» To do
Retype every record exactly. Leave the pictures out.

» Task inputs
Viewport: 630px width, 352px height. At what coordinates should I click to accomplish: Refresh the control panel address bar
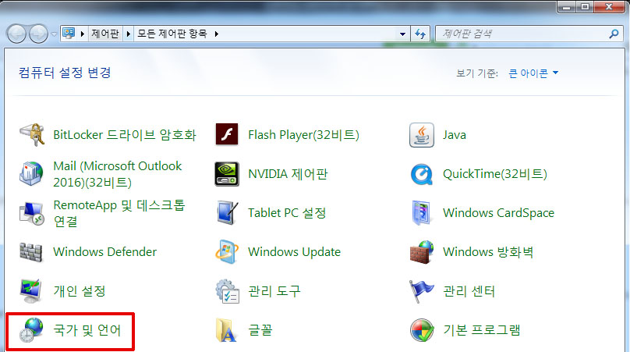tap(420, 34)
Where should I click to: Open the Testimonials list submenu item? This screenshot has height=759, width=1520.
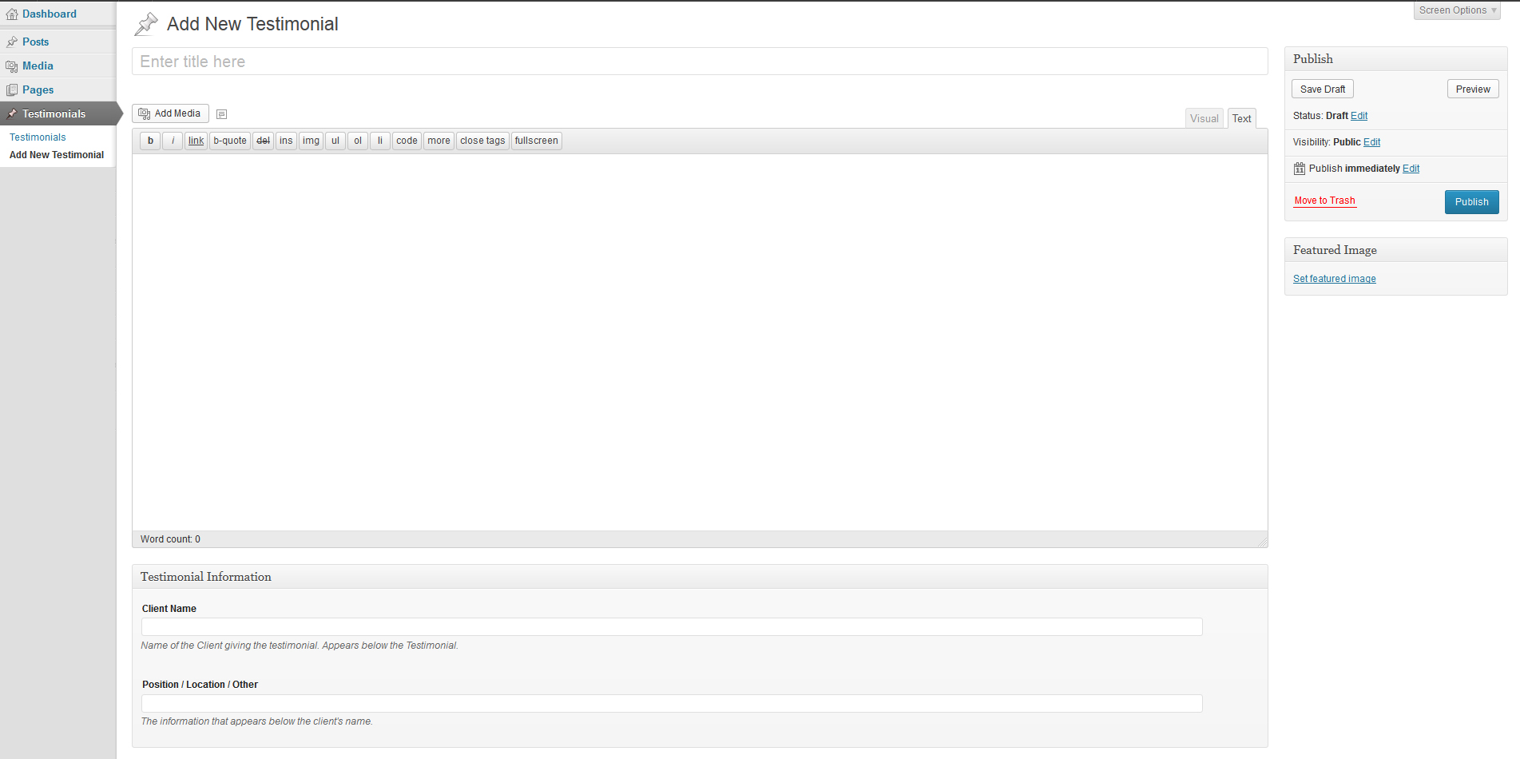[38, 137]
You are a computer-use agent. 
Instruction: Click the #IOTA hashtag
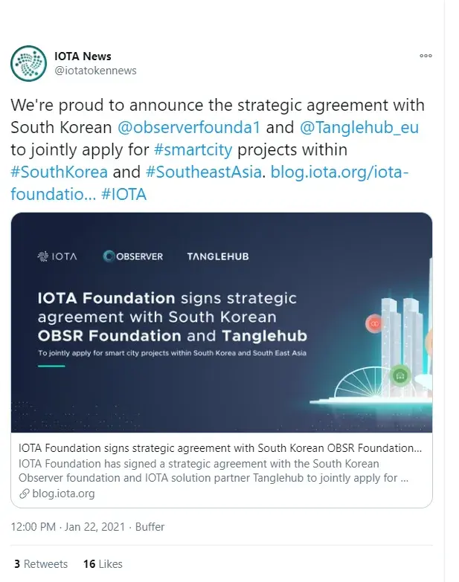pyautogui.click(x=123, y=194)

» Your solution
Viewport: 630px width, 352px height. At what coordinates should I click to accomplish: Refresh the control panel address bar
tap(420, 34)
Where should I click to: Open the Testimonials list submenu item? This screenshot has height=759, width=1520.
[38, 137]
You are a computer-use agent. 
Instruction: Click the #IOTA hashtag
pyautogui.click(x=123, y=194)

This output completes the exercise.